The Almere fire won’t be the last physical incident affecting a European data center. Reliance on digital infrastructure will only grow, along with exposure to failures that may seem unlikely until they happen. The question for organizations and providers isn’t whether problems will occur but whether their architecture and teams are prepared when they do.
Frequently Asked Questions
What happened at the NorthC data center in Almere?
On May 7, 2026, a fire was reported at NorthC Datacenters in Rondebeltweg, Almere. The building was evacuated, and emergency alerts were issued due to smoke.

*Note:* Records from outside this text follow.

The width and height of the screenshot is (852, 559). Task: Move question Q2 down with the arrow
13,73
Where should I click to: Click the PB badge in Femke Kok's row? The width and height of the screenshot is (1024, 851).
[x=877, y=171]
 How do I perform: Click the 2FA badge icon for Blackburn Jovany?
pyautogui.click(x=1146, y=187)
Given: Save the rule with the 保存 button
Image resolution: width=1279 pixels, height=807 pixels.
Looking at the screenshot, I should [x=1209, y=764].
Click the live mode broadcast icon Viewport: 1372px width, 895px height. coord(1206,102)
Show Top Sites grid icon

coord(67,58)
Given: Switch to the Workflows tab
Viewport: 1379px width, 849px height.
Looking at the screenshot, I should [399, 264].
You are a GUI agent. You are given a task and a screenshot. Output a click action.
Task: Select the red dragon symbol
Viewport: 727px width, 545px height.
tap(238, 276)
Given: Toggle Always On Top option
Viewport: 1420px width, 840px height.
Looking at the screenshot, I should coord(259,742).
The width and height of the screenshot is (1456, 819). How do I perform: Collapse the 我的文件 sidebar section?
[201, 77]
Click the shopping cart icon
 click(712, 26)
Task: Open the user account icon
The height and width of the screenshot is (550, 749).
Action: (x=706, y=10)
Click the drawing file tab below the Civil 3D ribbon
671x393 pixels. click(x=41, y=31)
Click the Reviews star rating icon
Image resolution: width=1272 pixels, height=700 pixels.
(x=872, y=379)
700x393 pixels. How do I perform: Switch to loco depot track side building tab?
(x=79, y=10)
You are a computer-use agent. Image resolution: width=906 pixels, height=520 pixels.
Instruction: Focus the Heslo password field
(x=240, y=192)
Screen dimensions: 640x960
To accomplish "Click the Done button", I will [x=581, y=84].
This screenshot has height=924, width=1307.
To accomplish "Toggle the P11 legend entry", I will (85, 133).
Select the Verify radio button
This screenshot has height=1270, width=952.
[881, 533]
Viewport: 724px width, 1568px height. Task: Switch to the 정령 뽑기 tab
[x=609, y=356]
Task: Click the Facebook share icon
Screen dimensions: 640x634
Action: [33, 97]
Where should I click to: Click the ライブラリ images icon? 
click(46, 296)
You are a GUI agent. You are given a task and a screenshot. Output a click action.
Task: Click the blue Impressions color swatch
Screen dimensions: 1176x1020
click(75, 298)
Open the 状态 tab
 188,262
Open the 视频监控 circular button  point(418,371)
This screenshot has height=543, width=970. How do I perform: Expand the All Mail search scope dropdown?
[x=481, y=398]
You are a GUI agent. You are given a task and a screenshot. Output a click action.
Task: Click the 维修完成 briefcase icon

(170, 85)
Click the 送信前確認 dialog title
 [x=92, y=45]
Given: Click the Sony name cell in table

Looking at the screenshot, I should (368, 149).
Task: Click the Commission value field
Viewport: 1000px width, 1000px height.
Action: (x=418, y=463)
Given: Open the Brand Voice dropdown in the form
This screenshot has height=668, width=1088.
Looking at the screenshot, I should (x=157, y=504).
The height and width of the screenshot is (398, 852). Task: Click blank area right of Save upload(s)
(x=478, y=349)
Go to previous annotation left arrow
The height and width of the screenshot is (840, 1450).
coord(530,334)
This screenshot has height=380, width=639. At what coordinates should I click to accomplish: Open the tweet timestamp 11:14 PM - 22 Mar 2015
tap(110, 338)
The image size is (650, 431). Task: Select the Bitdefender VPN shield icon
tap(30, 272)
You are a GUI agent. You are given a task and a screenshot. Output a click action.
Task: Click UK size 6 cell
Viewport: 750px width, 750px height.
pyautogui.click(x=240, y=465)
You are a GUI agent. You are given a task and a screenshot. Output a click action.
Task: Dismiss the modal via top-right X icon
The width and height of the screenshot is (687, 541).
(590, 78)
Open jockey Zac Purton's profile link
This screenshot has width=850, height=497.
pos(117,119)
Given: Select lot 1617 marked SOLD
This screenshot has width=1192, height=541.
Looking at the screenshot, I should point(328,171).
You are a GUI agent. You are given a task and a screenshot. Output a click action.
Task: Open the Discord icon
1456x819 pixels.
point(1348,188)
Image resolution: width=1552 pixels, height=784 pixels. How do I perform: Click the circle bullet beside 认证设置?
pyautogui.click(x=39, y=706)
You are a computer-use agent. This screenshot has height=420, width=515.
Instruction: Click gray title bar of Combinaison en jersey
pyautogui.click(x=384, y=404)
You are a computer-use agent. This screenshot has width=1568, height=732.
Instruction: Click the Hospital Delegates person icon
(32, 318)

What’s Stackscale’s connection to this incident?
A Stackscale client, Jeroen Derks, publicly explained that his server was operational again at another location after the fire and thanked the technical and support team for their quick response.
What’s the difference between backups and business continuity?
Backups are copies of data. Business continuity includes restoration, alternative infrastructure, networking, recovery times, communication, and periodic testing.
What should a company review after an incident like this?
They should check their RPO and RTO, backup locations, restoration tests, dependence on a single data center, communication plans, and the actual level of high availability contracted.